Scriveva il Corriere:
A Roma Antonio Magi, presidente di circa 45 mila iscritti, il più ampio albo europeo, è esplicito: «Il rispetto del nostro codice professionale viene prima della pronuncia della Consulta. Il Parlamento ha avuto un anno di tempo per dare norme definite e non l’ha fatto».
E ancora:
Giovanni D’Angelo, cardiologo alla guida dei colleghi di Salerno, ha vissuto questo dilemma personalmente: «Mio padre dopo il terzo ictus finì immobile a letto, lui uomo vivacissimo. Mi pregò più volte, lo sguardo puntato dritto sui miei occhi, “Anto’ tu sei medico… lo vedi come sto, perché non fai qualcosa?”. Sono stato un vigliacco, non ho avuto il coraggio di compiere un gesto che mi avrebbe segnato per tutta la vita, mi sarei sentito un figlio assassino nonostante la sua invocazione. Avrei compiuto un atto contrario alla mia missione. È giusto dare libertà di scelta ai pazienti, ma alla nostra libertà chi pensa?».

| RIGHE FORNITE |
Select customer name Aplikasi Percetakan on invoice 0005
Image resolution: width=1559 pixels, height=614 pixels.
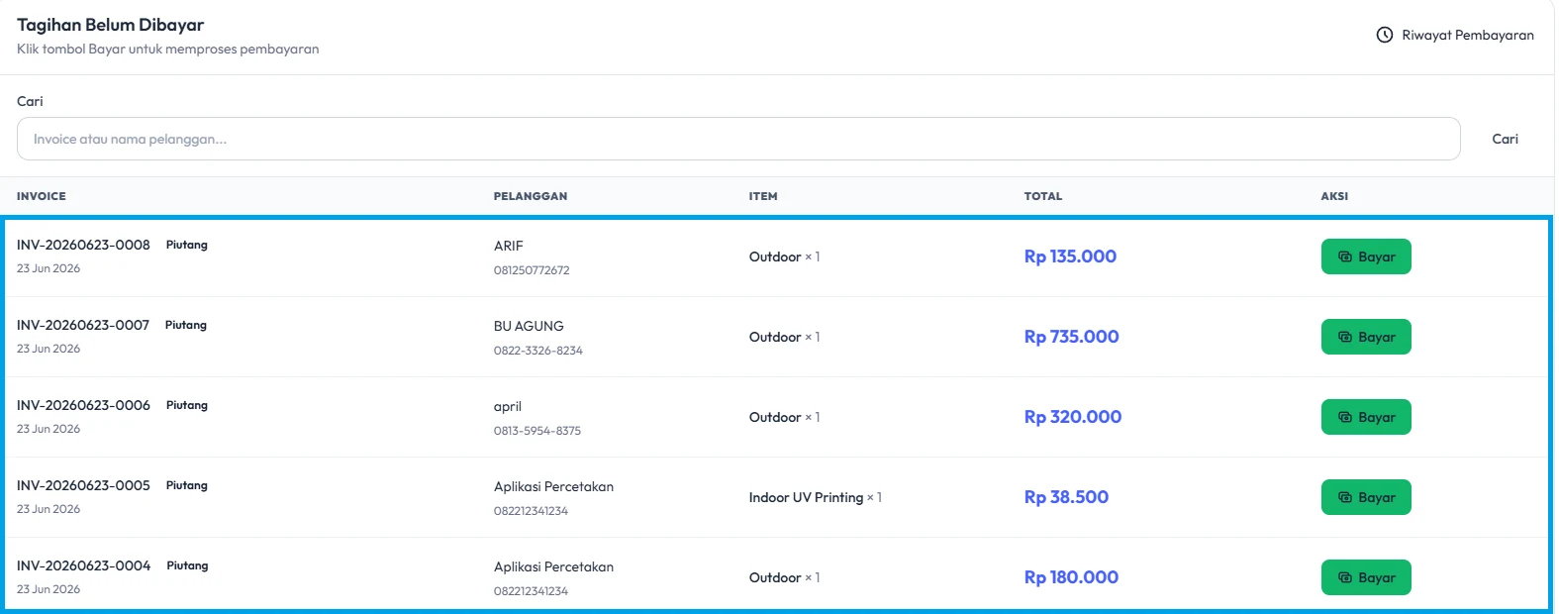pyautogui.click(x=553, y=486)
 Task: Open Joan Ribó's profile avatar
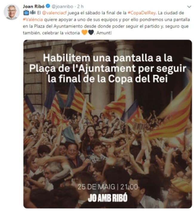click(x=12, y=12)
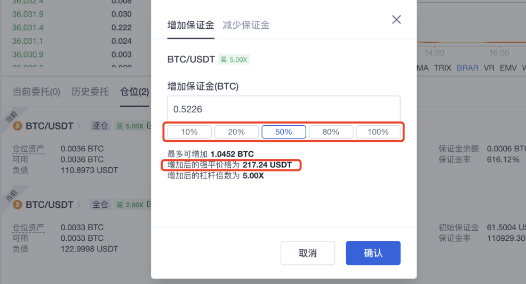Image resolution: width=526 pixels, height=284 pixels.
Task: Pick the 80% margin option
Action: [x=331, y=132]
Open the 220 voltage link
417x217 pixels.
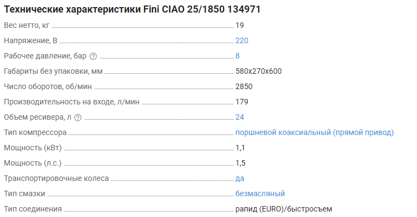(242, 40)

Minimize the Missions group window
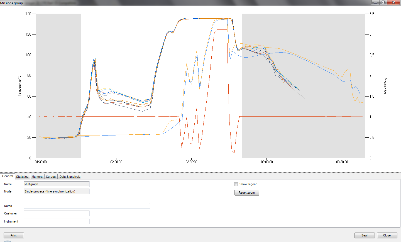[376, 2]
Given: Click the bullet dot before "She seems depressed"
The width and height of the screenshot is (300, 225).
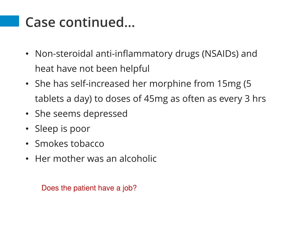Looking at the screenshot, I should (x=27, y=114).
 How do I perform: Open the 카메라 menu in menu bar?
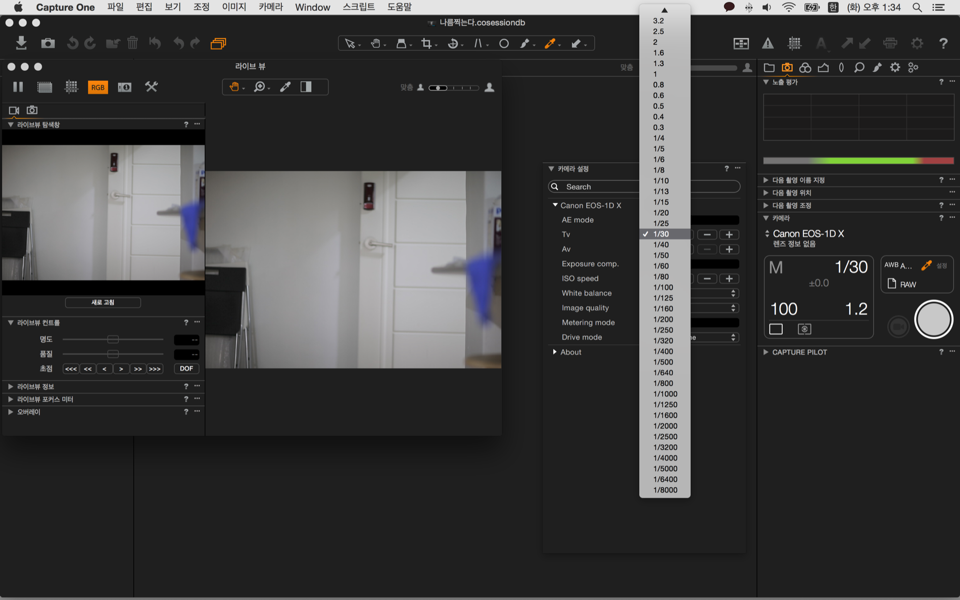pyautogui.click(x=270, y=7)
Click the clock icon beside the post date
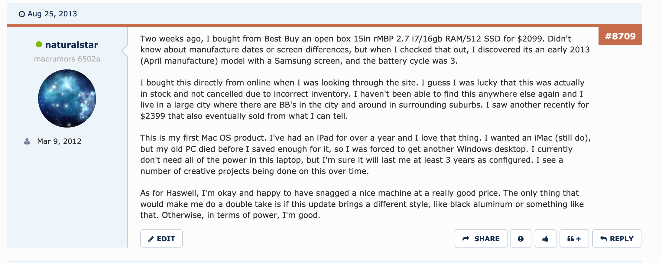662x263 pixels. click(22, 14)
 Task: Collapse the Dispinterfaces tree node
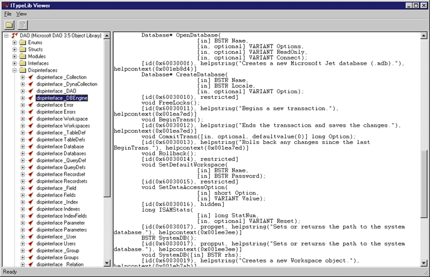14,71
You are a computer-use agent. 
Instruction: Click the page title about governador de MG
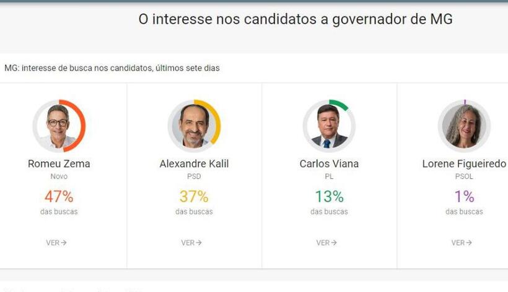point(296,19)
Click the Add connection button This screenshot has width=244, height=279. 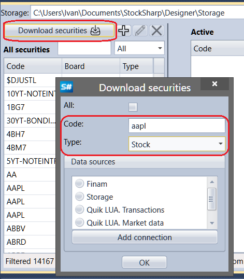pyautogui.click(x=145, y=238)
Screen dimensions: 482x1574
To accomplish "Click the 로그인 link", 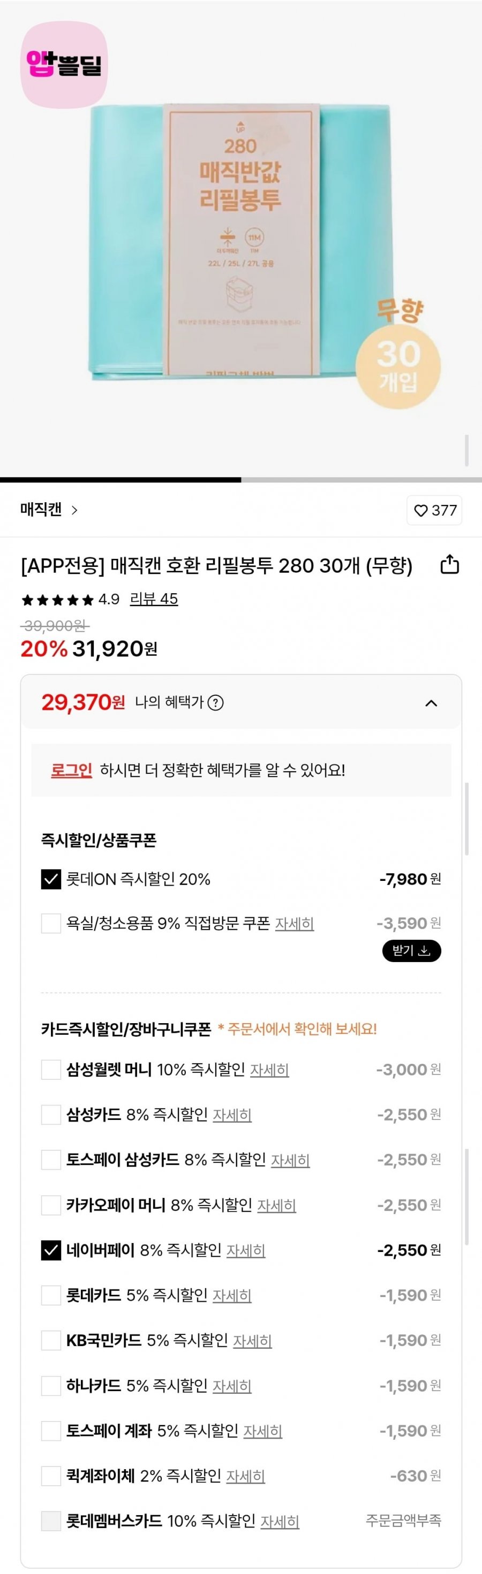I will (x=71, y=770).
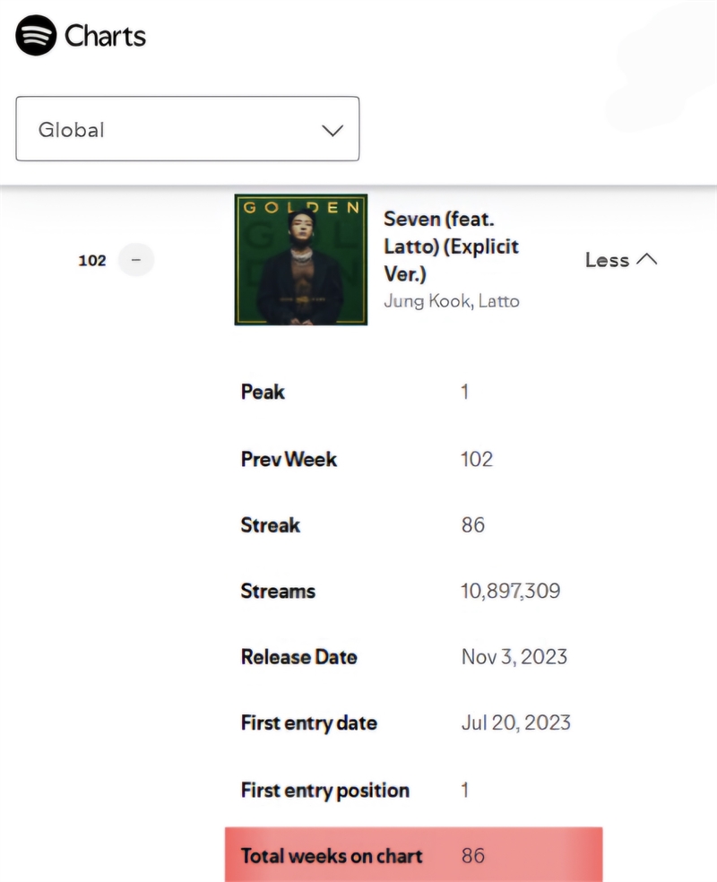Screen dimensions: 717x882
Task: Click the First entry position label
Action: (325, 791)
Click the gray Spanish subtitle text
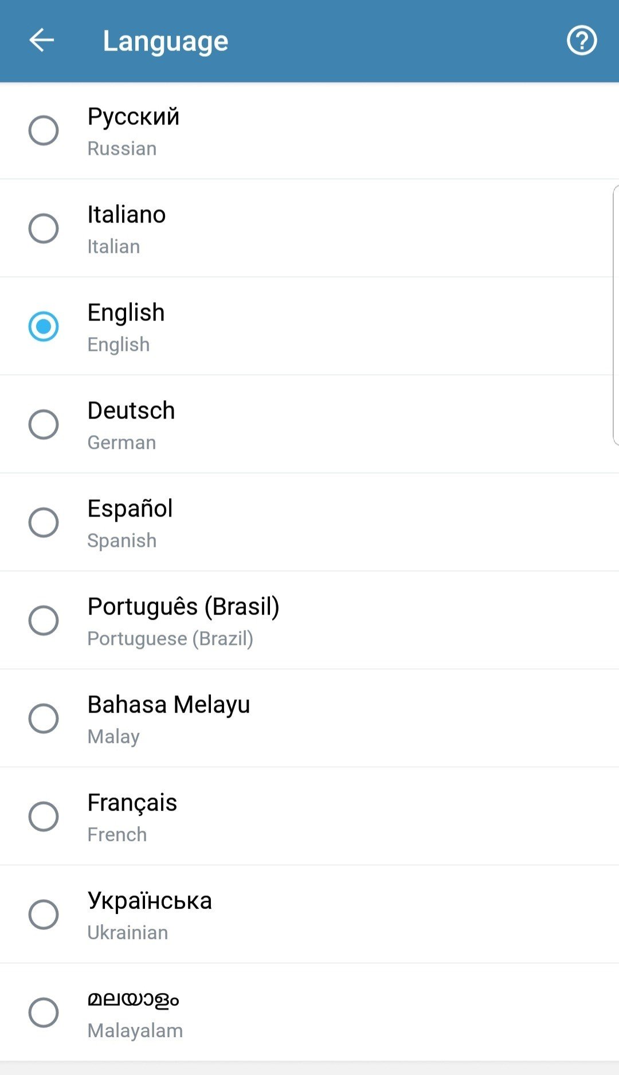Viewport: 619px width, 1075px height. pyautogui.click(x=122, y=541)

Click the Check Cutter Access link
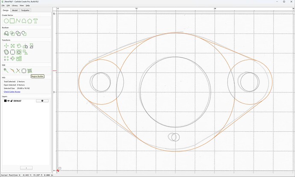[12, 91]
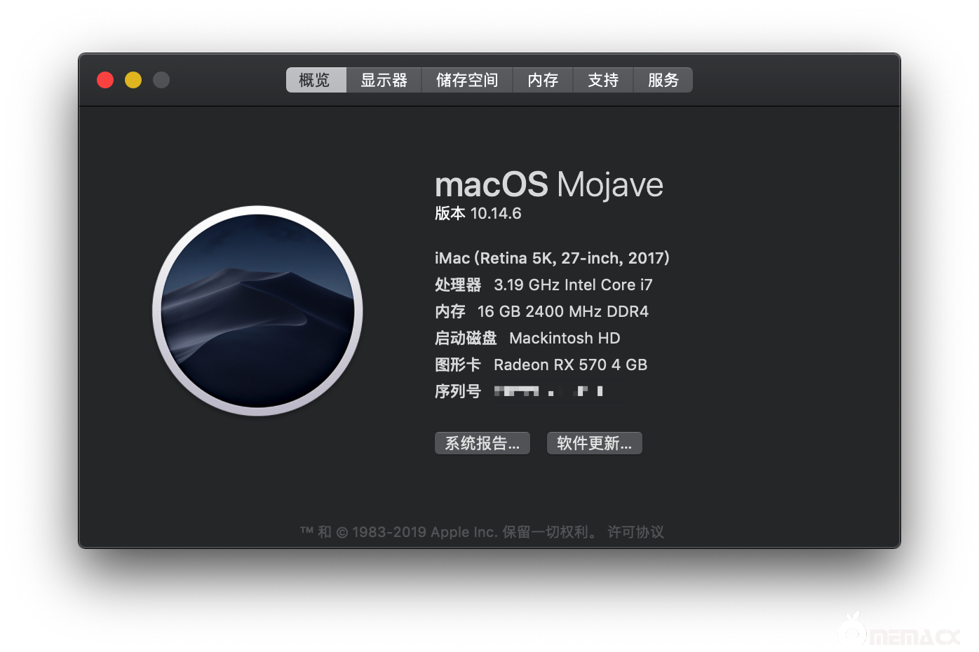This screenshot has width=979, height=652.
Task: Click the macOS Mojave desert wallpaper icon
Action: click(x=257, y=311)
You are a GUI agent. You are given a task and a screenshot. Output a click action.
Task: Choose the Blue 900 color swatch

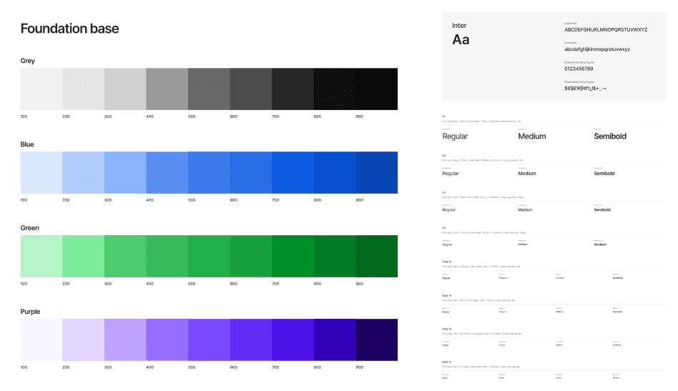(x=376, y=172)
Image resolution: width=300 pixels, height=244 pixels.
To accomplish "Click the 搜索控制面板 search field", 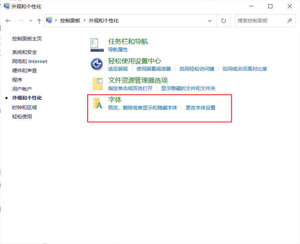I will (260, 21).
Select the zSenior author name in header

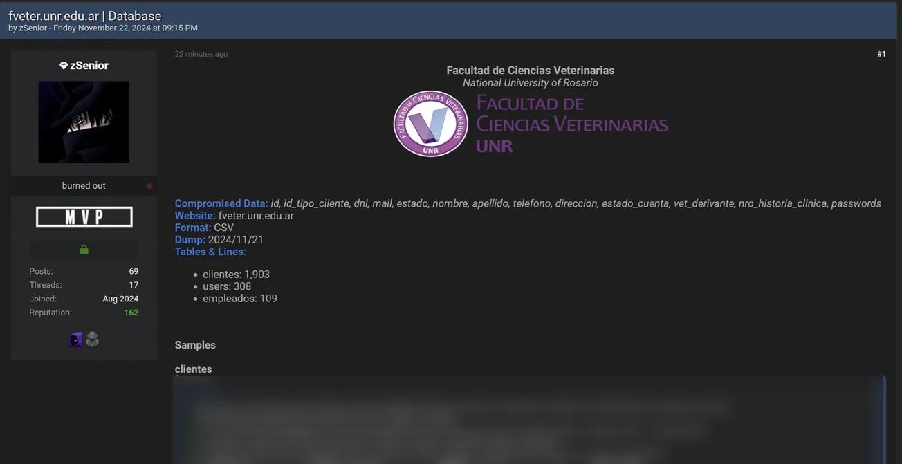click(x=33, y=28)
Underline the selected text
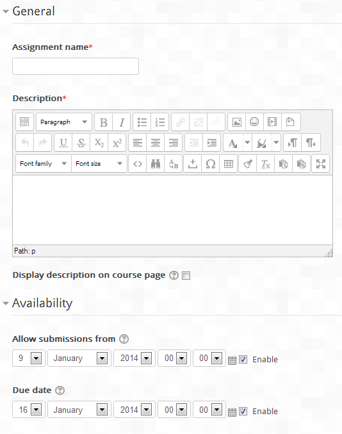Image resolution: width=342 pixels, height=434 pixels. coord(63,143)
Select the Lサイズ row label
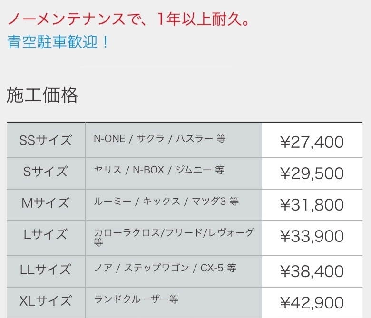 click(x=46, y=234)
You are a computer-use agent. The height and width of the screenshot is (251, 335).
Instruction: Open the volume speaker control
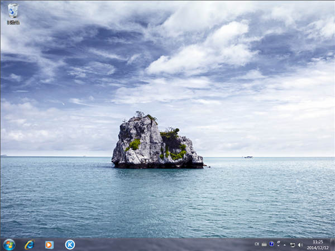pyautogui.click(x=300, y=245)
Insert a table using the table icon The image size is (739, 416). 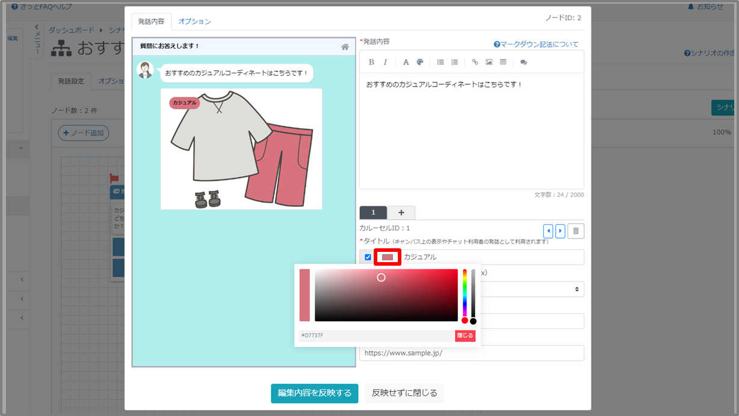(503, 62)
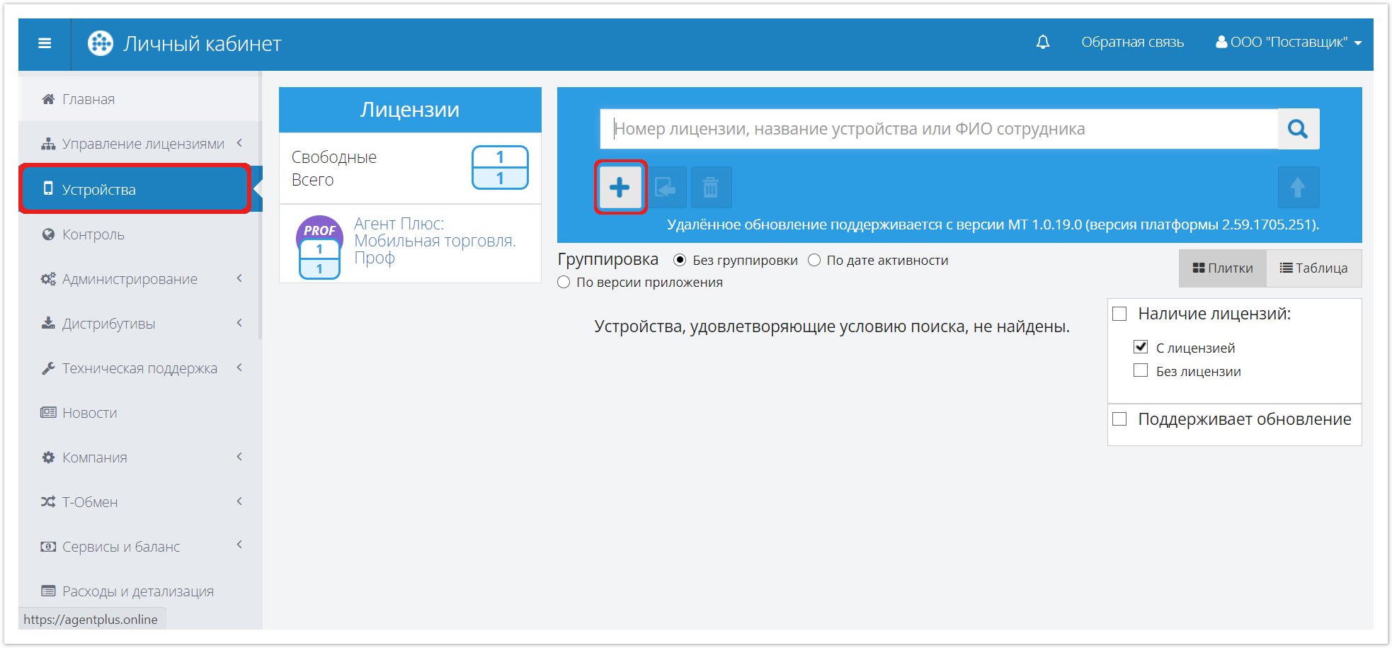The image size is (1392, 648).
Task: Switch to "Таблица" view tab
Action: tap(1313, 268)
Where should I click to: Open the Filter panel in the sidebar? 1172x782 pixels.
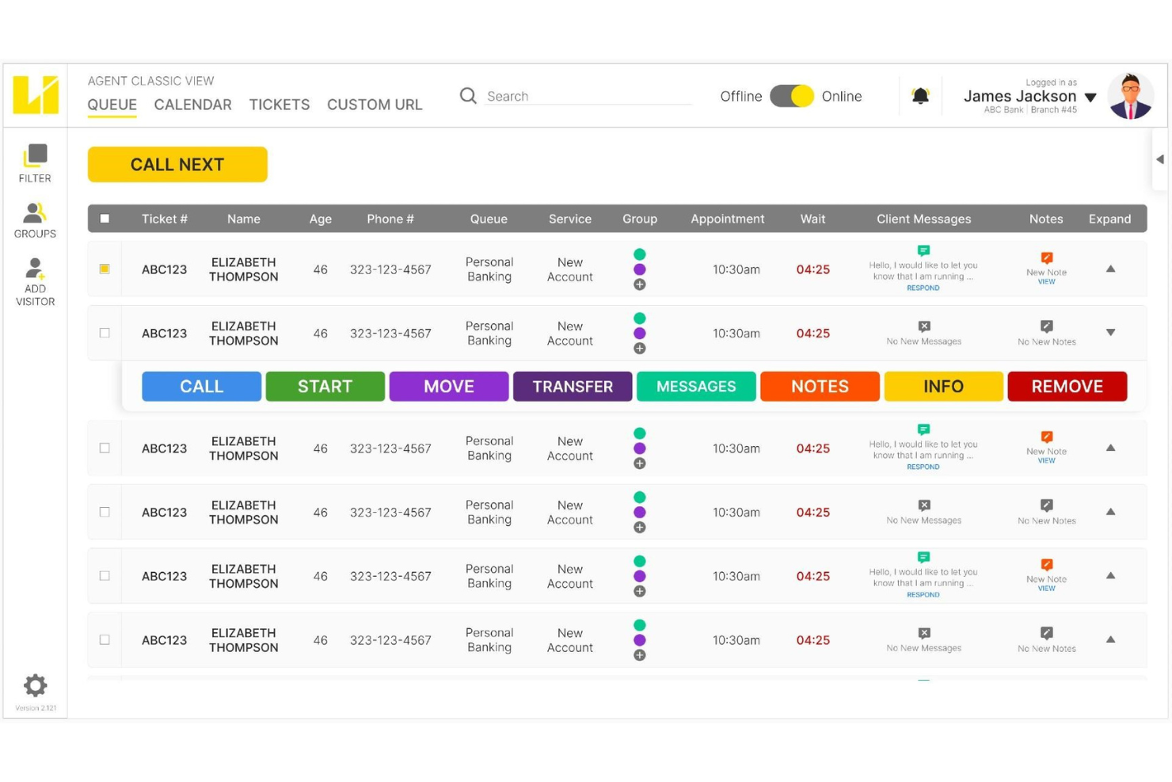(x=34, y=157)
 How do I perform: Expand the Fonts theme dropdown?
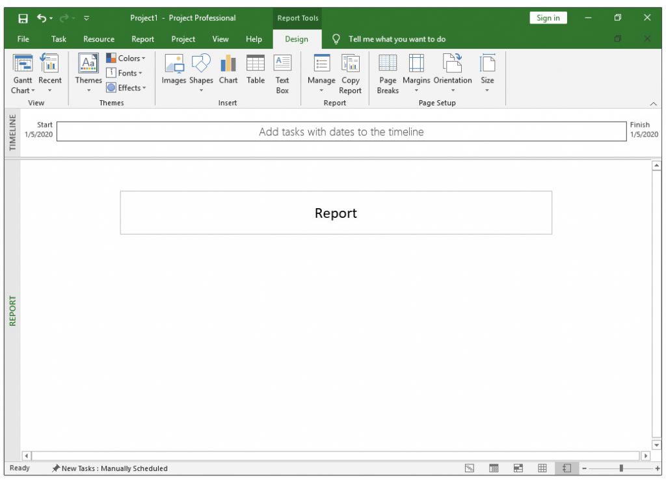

| COSA FARAI |
[A] Secondo il brano citato, quanti iscritti conta l'albo presieduto da Antonio Magi?
[B] Elenca tutte le città e tutti gli organi istituzionali nominati nel brano citato.

| LE TUE RISPOSTE |
[A] Circa 45 mila.

[B] Roma, Salerno, Consulta, Parlamento